この計画では重点的に強化する産業として食料品、衣料品、自動車など製造業を中心として製造業としての立国を目指しています。また製造業だけではなく、製造業立国を達成したあとを見越してIT分野における環境の整備も考慮されている計画となっています。
インドネシアの安価な労働力と外国企業への優遇措置
では、インドネシアに進出するとどのようなビジネスチャンスがあるのでしょうか。
現在、多くの外資系企業がインドネシアへの進出を試みています。その背景には国内の物価の低さに伴って労働賃金も安く、人件費を抑えることができるというインドネシア国内の現状があります。
具体的には人件費は日本の8~10分の1程度で、アジアの新興国と比べるとインドやベトナムなどと同程度となっており、先進諸国にとっては魅力的な労働市場となっています。ただ、他の多くの新興諸国と同様に、労働者の賃金は上昇傾向にあります。
外国企業に対しての優遇措置
インドネシアでは特定の条件を満たす外国資本に対し、優遇措置を行なっています。 具体的には多くの労働者を雇用する、先端技術を利用する、自然環境保護を行うといった条件を満たす事業内容であれば優遇措置として所得税や法人税などの免除を受けることができます。
そのほかにもインドネシアに特徴的な外国資本への優遇施策として投資許可の短時間発行があります。投資金額が日本円で約10億円以上、もしくは現地のインドネシア人を1000人以上雇用するという条件を満たす計画であれば、3時間以内に会社設立に関する行政手続きを完了することができるという仕組みがあります。
インドネシアへの進出で困ることやトラブル
ここまで、インドネシアに進出することによる様々なビジネスチャンスや企業にとってのメリットを挙げてきました。それでは、進出する際にはどのような課題が生じるでしょうか?インドネシアの進出時に起きる問題やトラブルなどのリスクも紹介していきます。

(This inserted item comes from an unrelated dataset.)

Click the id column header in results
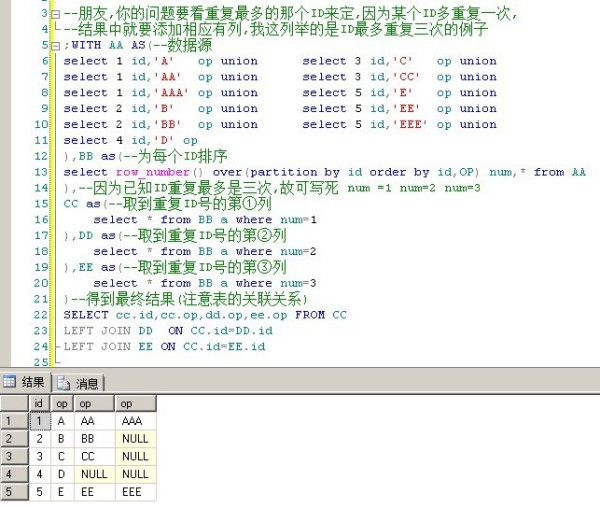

土地の所有はインドネシア国民のみが可能となっており、事業を運営するためには所有権に代わる権利を取得する必要があります。これと同様の仕組みになっているのはフィリピンです。
インドネシア国外の国籍を持った人がインドネシアで働くにはインドネシア語の教育や研修を受ける必要があり、インドネシアで事業を行う上で定められている義務となっています。
通関の煩雑さ
インドネシアは近隣の東南アジア諸国と比べて通関手続きで時間がかかると言われてきました。例えば食料品であれば原産地を正確に明記する必要などがあり、食料品に限らずインドネシアに輸出する際にはこの手間が外国企業にとってコストになっていました。しかし2018年2月から通関に関わる仕組みが一部変更され、鉄鋼品関連を中心に自動車・家電関連などに使用される品目に関しては輸入時の検査など不要になり、輸入後に管理する体制に変更されました。

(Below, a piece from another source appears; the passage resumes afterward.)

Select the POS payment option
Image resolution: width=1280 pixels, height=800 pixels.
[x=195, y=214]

この変更はインドネシアの現地企業もしくは現地工場にに原料や材料を運び込む必要のあったメーカーにとっては朗報と言えます。
インフラが未整備のところも見受けられる
インドネシアにはインフラが未整備の箇所がまだ見受けられます。各地の道路を舗装やブロードバンドの敷設などが行き届いていないという状況があります。例えば、ジャカルタ・バンドン間で高速鉄道を開通する予定がありますが、これが当初の計画より遅れており、その背景には各地の地権者との交渉が予定通りに進んでいない実態があります。

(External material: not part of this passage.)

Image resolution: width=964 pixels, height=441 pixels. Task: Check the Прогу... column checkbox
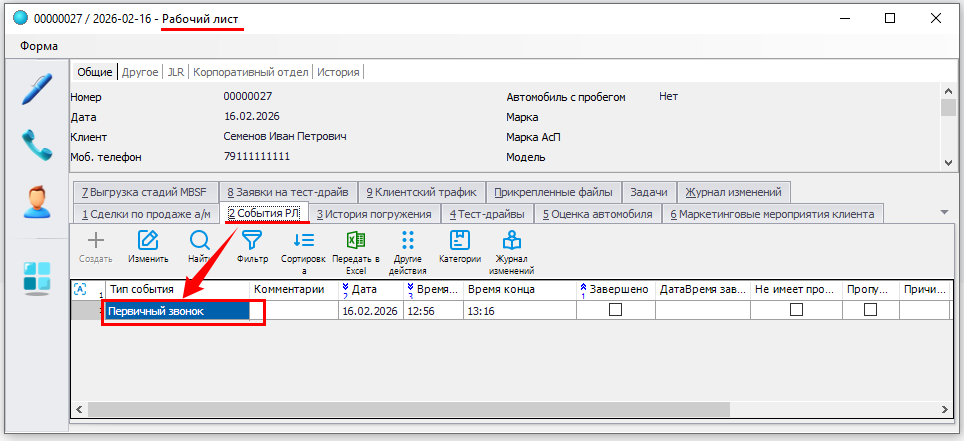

インドネシアへ進出する企業は常に最新情報にキャッチアップする必要がある
以上のことをふまえて、インドネシアに向けて進出するにはどのようなことが必要なのでしょうか。
インドネシアにおいては上記でご紹介してきたように、行政の管理する法律や制度、仕組みなどが短期間で変更されることが多くなっています。直近のものに着目してみると外国資本にとっては有利な変更が多い状況となっていますが、政府や行政の移り変わりによってこれらの制度が外国資本にとって不利な変更になることも否定できません。
近年では再び自由化に向けた動きが加速していますが、以前インドネシアが国外企業に関する規制を緩めたところ国外企業の進出で国内企業が打撃を受けたという経緯もあり、引き続き制度の変更に対して注視が必要です。 したがってインドネシアに進出する際には外国資本に影響のある制度の変更があるかどうかを逐一確認する必要があります。現地の業界誌やWebサイトを確認すると共に、現地ビジネスに詳しい会計士や弁護士との情報交換を密におこなっていく必要があります。